* start *

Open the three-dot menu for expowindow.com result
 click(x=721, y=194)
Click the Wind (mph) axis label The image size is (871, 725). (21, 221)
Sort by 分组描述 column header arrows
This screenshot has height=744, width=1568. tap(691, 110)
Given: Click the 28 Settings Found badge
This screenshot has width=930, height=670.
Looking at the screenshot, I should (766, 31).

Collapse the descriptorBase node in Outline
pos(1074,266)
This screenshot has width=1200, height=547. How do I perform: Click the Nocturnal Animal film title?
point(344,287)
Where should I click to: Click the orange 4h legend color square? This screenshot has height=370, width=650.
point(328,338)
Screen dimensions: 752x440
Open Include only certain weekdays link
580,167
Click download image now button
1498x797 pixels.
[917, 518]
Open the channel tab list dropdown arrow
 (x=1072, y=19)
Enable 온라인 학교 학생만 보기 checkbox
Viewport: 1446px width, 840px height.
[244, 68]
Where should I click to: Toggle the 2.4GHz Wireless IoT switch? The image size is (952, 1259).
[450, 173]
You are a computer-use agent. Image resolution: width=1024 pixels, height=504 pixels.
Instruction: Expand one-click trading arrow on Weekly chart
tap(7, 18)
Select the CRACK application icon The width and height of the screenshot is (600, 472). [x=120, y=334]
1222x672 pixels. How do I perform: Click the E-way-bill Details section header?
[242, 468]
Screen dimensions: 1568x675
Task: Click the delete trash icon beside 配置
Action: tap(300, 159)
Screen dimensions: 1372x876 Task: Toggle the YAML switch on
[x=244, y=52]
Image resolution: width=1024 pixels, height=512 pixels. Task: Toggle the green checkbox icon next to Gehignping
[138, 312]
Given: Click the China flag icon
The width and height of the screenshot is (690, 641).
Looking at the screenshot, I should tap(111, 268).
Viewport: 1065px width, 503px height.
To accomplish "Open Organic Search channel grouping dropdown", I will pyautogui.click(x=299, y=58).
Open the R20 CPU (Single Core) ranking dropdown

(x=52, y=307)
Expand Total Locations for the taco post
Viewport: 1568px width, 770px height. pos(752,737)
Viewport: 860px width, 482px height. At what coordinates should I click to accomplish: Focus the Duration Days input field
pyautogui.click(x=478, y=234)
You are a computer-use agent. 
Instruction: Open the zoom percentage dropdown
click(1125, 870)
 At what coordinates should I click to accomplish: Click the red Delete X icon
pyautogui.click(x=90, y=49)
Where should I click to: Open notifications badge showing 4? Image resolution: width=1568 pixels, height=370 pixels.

* end *

**Work to be completed:** Turn the entries above into a numbered list with one line per item, and leave out the blank lines.

**Response to this exercise:**
1. Open the three-dot menu for expowindow.com result
2.  click(x=721, y=194)
3. Click the Wind (mph) axis label The image size is (871, 725). (21, 221)
4. Sort by 分组描述 column header arrows
5. This screenshot has height=744, width=1568. tap(691, 110)
6. Given: Click the 28 Settings Found badge
7. This screenshot has width=930, height=670.
8. Looking at the screenshot, I should (766, 31).
9. Collapse the descriptorBase node in Outline
10. pos(1074,266)
11. This screenshot has width=1200, height=547. How do I perform: Click the Nocturnal Animal film title?
12. point(344,287)
13. Where should I click to: Click the orange 4h legend color square? This screenshot has height=370, width=650.
14. point(328,338)
15. Screen dimensions: 752x440
16. Open Include only certain weekdays link
17. 580,167
18. Click download image now button
19. 1498x797 pixels.
20. [917, 518]
21. Open the channel tab list dropdown arrow
22.  (x=1072, y=19)
23. Enable 온라인 학교 학생만 보기 checkbox
24. Viewport: 1446px width, 840px height.
25. [244, 68]
26. Where should I click to: Toggle the 2.4GHz Wireless IoT switch? The image size is (952, 1259).
27. [450, 173]
28. You are a computer-use agent. Image resolution: width=1024 pixels, height=504 pixels.
29. Instruction: Expand one-click trading arrow on Weekly chart
30. tap(7, 18)
31. Select the CRACK application icon The width and height of the screenshot is (600, 472). [x=120, y=334]
32. 1222x672 pixels. How do I perform: Click the E-way-bill Details section header?
33. [242, 468]
34. Screen dimensions: 1568x675
35. Task: Click the delete trash icon beside 配置
36. Action: tap(300, 159)
37. Screen dimensions: 1372x876 Task: Toggle the YAML switch on
38. [x=244, y=52]
39. Image resolution: width=1024 pixels, height=512 pixels. Task: Toggle the green checkbox icon next to Gehignping
40. [138, 312]
41. Given: Click the China flag icon
42. The width and height of the screenshot is (690, 641).
43. Looking at the screenshot, I should tap(111, 268).
44. Viewport: 1065px width, 503px height.
45. To accomplish "Open Organic Search channel grouping dropdown", I will pyautogui.click(x=299, y=58).
46. Open the R20 CPU (Single Core) ranking dropdown
47. (x=52, y=307)
48. Expand Total Locations for the taco post
49. Viewport: 1568px width, 770px height. pos(752,737)
50. Viewport: 860px width, 482px height. At what coordinates should I click to accomplish: Focus the Duration Days input field
51. pyautogui.click(x=478, y=234)
52. You are a computer-use agent. 
53. Instruction: Open the zoom percentage dropdown
54. click(1125, 870)
55.  At what coordinates should I click to accomplish: Click the red Delete X icon
56. pyautogui.click(x=90, y=49)
57. Where should I click to: Open notifications badge showing 4? Image resolution: width=1568 pixels, height=370 pixels.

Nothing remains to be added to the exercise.